CHAUFFAGE. Alors que les Français doivent rester chez eux en cette période de confinement sanitaire et malgré l'arrivée du printemps, un épisode de froid a contribué à faire grimper les besoins de chauffage. La filière bois-énergie tient à rassurer les ménages en affirmant maintenir son activité forestière et ses canaux de distribution.

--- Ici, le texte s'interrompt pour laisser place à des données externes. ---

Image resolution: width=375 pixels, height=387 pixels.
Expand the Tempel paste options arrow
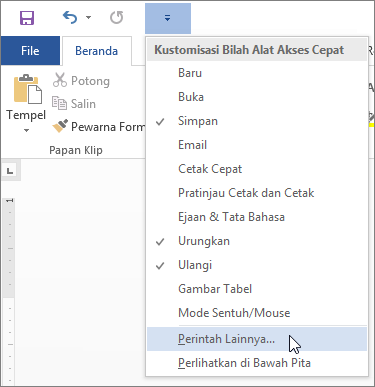pyautogui.click(x=26, y=130)
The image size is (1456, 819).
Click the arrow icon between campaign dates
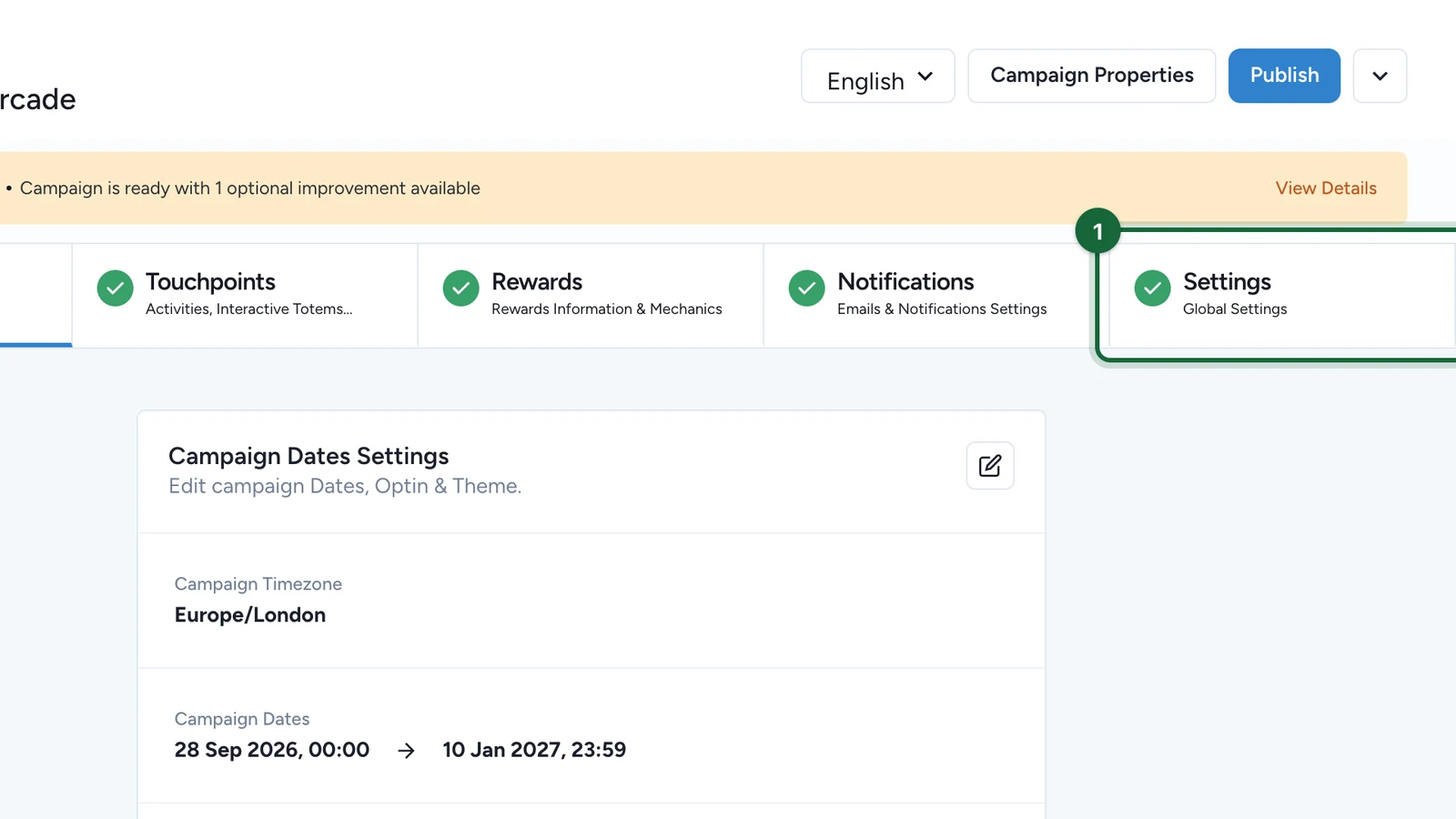[407, 751]
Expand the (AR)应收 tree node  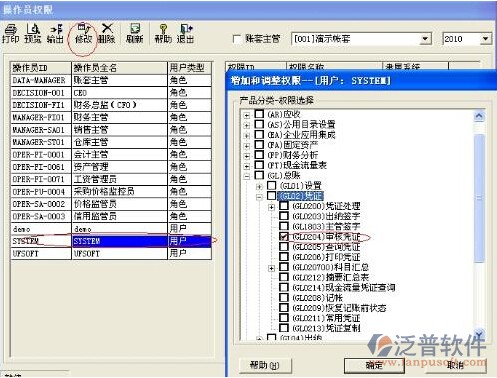pos(247,115)
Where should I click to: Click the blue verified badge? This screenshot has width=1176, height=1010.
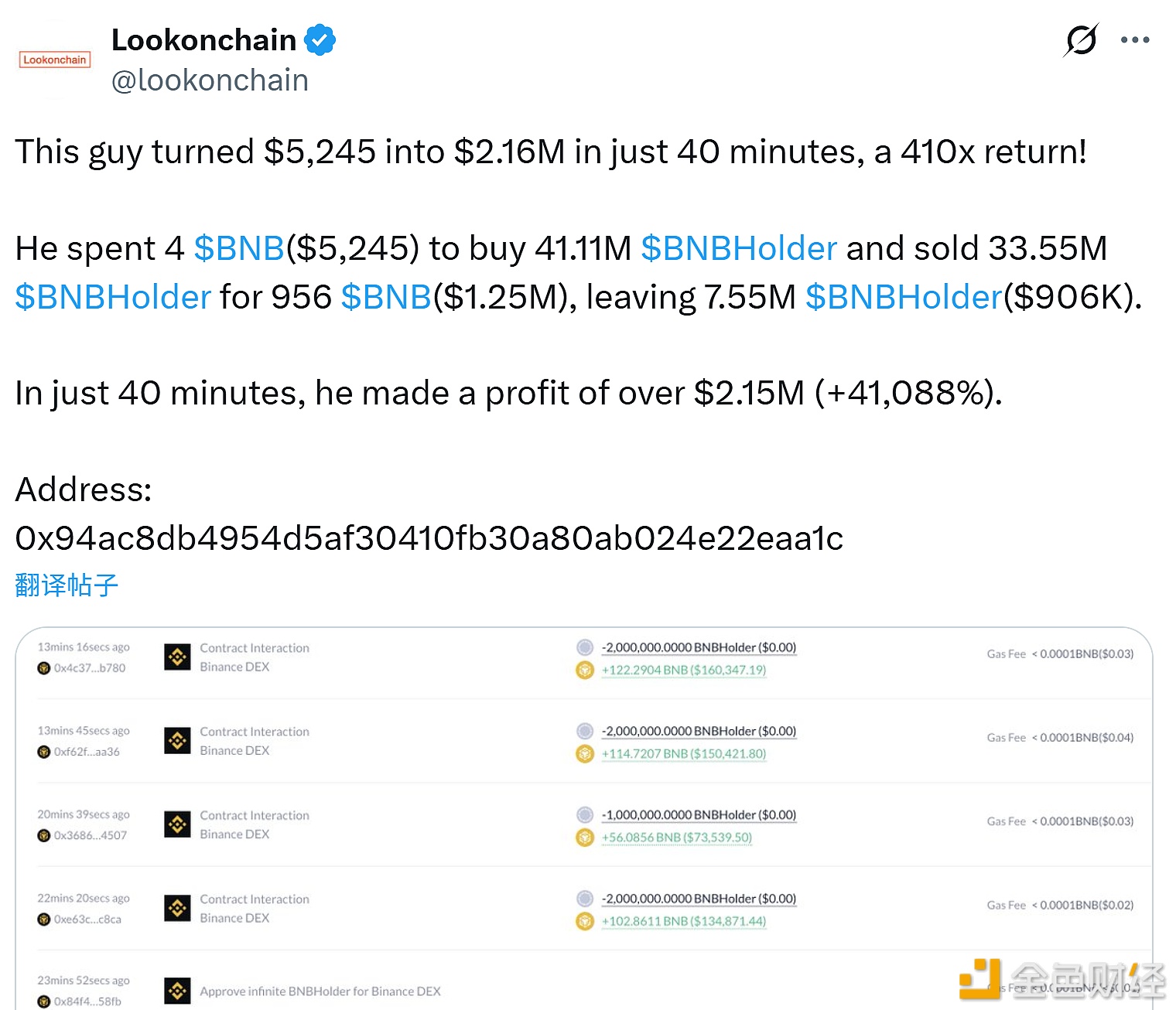pos(320,39)
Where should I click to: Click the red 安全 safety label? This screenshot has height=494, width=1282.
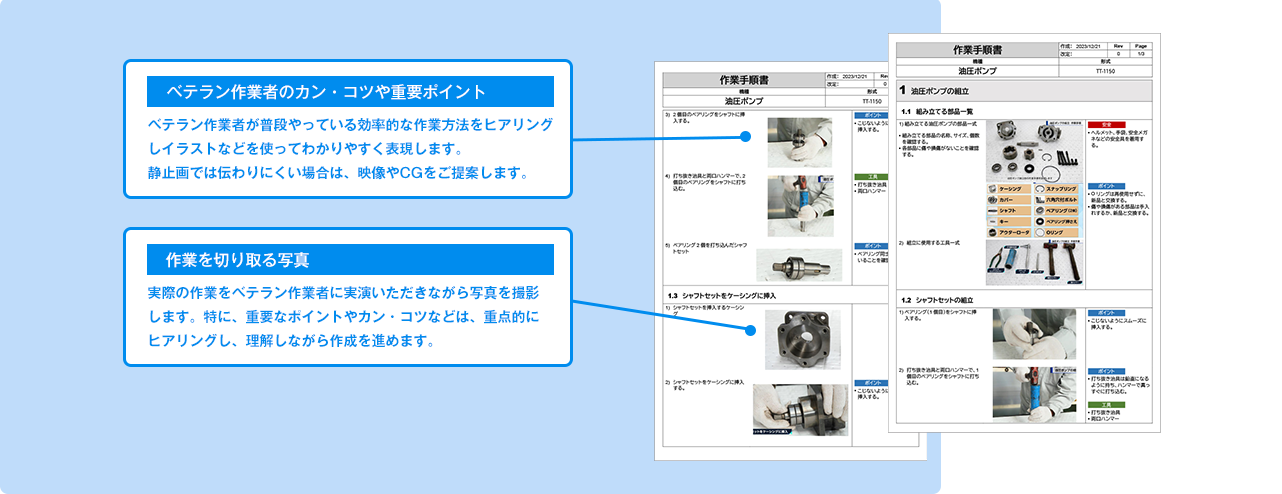1106,125
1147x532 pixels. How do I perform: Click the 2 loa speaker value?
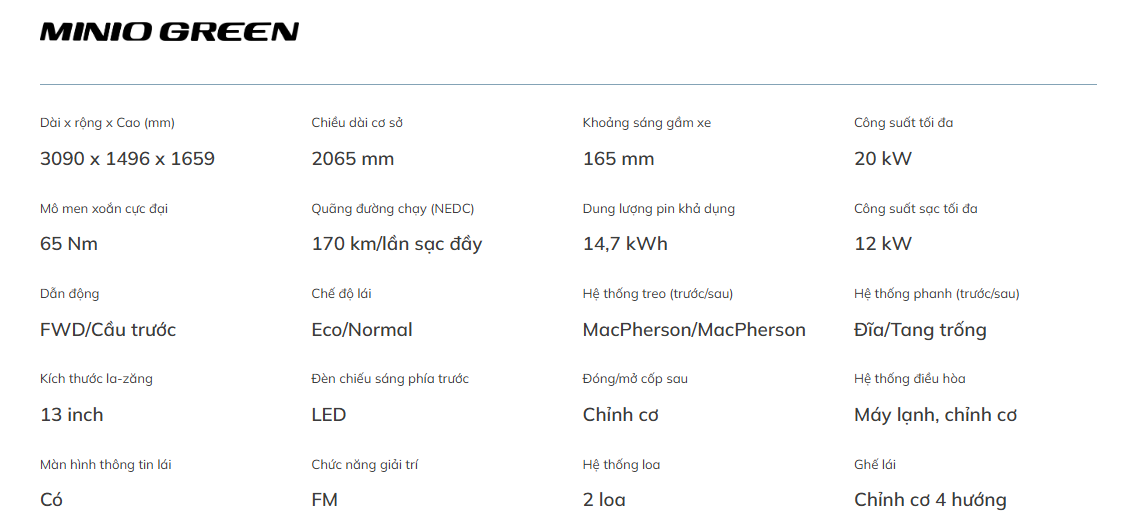click(604, 501)
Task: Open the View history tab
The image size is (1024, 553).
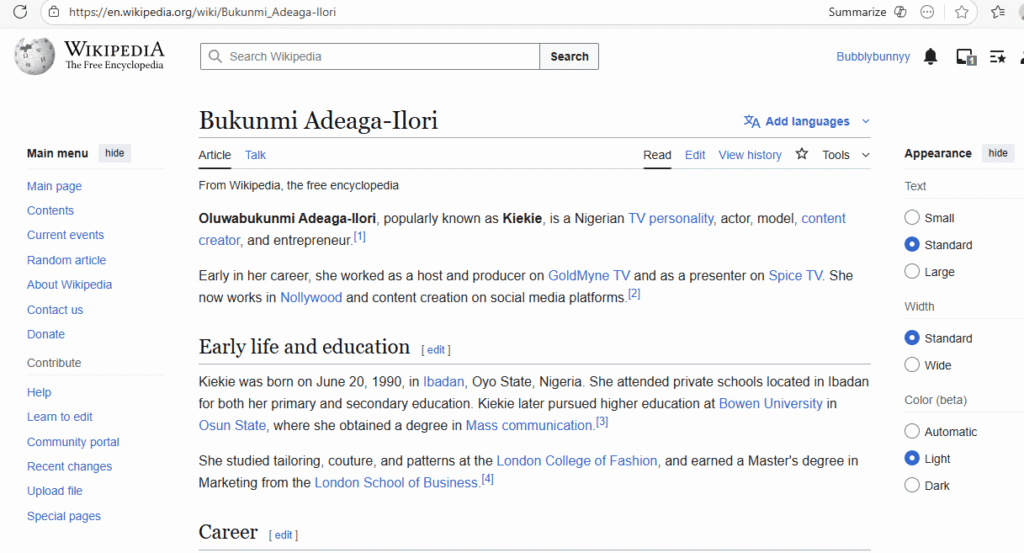Action: point(749,155)
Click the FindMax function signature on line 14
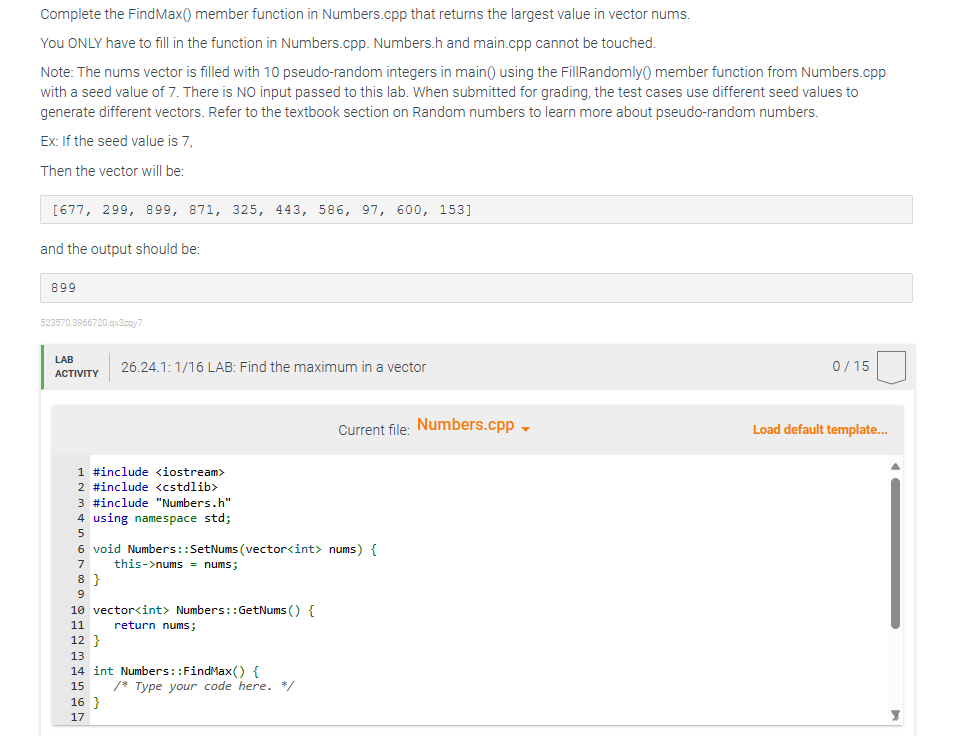 pos(175,670)
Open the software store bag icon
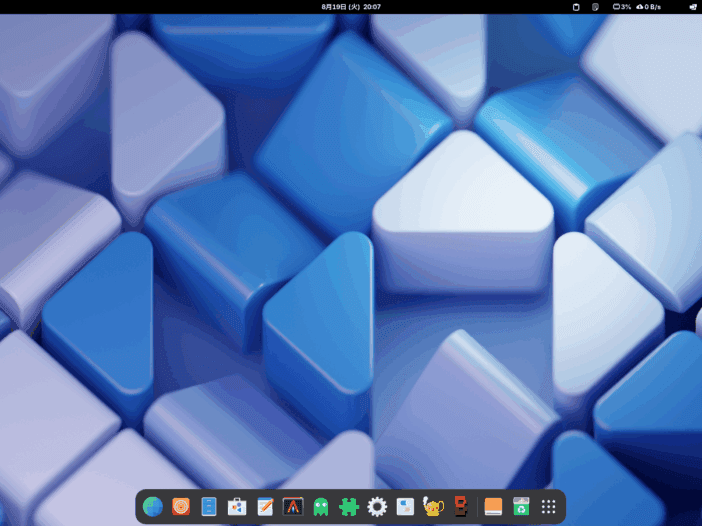The width and height of the screenshot is (702, 526). pyautogui.click(x=237, y=507)
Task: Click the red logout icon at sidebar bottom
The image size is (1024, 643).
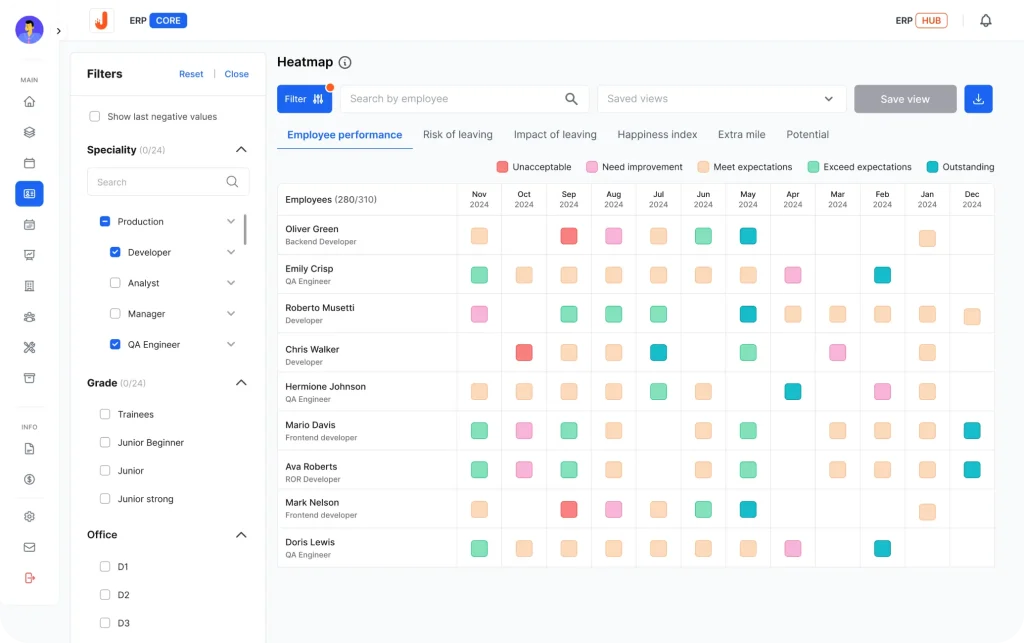Action: pos(29,578)
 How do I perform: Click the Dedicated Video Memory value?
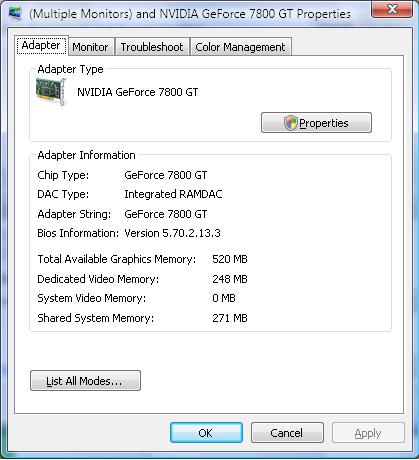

Pas facile pour les Français de rester enfermés chez eux en cette période de confinement sanitaire quand un coup d'œil par la fenêtre permet d'apercevoir un ciel limpide et un soleil aux rayons déjà chauds. Compte tenu de la situation et malgré l'arrivée du printemps, un épisode de froid a contribué à faire grimper les besoins de chauffage des ménages, qui ont atteint des niveaux élevés. La filière bois-énergie tient à rassurer la part de la population qui se chauffe au bois en affirmant maintenir son activité forestière ainsi que ses canaux de distribution. Les entreprises spécialisées dans les biocombustibles (granulés, bûches et bûches densifiées) continuent donc d'assurer l'approvisionnement des usagers, en livrant les distributeurs spécialisés, les grandes surfaces alimentaires ou encore les magasins de bricolage, par le biais des retraits de commandes.

 

Le secteur plaide "pour que [les produits biocombustibles], dès lors qu'ils justifient d'un niveau de performance en matière d'humidité, puissent bénéficier d'une taxe sur la valeur ajoutée à taux réduit"

 

Le secteur rappelle que le bois à usage domestique constitue une énergie économique, renouvelable et bien souvent locale, que ce soit en utilisation principale ou d'appoint. Le Syndicat des énergies renouvelables (SER), quant à lui, souligne que le recours à ces combustibles, évidemment considérés comme produits de première nécessité par les temps qui courent, permet de maîtriser la consommation d'énergie fossile et de réduire par extension les émissions de gaz à effet de serre. "Employés dans des appareils modernes, les biocombustibles de qualité (séchés) permettent également de réduire très fortement les émissions de particules fines", ajoute l'organisation dans un communiqué. "Source locale créatrice de 15.000 emplois sur l'ensemble du territoire, la filière des biocombustibles est précieuse dans ces temps de crise", complète son président, Jean-Louis Bal. "Nous plaidons d'ailleurs pour que ses produits, dès lors qu'ils justifient d'un niveau de performance en matière d'humidité, puissent bénéficier d'une taxe sur la valeur ajoutée à taux réduit. L'apport du bois-énergie domestique à la réduction du déficit de la balance commerciale énergie de notre pays a été mesuré par le cabinet EY dans sa récente étude pour le SER, et s'élève à près de 2 milliards d'euros par an."